● **Problem description**
Reproduce, word for word, the lines of the items below from the line with "Select the 原始 puzzle piece with 40" up to and including the last line of the items.

● **Input rows**

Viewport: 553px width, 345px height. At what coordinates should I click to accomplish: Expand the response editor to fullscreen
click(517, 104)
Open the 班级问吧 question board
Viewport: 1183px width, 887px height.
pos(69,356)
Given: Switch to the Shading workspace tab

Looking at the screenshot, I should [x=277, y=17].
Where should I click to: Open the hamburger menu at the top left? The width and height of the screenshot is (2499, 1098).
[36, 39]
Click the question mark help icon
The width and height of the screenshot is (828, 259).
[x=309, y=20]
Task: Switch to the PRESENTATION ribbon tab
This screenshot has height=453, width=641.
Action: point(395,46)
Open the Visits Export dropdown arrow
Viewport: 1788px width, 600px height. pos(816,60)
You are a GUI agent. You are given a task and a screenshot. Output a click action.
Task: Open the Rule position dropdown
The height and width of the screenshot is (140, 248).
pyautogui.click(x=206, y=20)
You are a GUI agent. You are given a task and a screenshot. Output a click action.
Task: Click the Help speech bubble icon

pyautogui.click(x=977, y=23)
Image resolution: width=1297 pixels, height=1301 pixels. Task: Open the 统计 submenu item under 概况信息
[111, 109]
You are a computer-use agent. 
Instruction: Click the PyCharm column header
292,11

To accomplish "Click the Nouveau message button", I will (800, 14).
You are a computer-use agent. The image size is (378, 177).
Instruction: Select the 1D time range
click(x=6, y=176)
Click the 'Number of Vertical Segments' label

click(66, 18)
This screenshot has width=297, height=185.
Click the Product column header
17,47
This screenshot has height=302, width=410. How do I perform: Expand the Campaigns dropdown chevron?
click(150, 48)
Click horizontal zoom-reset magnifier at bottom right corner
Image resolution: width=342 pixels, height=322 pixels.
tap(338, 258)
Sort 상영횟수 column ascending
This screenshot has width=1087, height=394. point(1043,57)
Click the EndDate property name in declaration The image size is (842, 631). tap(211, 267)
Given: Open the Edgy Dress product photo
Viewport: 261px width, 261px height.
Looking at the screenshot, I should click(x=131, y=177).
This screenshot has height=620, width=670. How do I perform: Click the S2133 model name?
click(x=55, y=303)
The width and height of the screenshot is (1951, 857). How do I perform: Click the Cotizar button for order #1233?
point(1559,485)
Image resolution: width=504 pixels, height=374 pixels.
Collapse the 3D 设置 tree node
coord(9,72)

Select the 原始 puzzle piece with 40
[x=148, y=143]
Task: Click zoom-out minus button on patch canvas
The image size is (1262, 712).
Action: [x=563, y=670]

● **Solution to the problem**
Select the 原始 puzzle piece with 40
[x=148, y=143]
Task: Click zoom-out minus button on patch canvas
The image size is (1262, 712).
Action: [x=563, y=670]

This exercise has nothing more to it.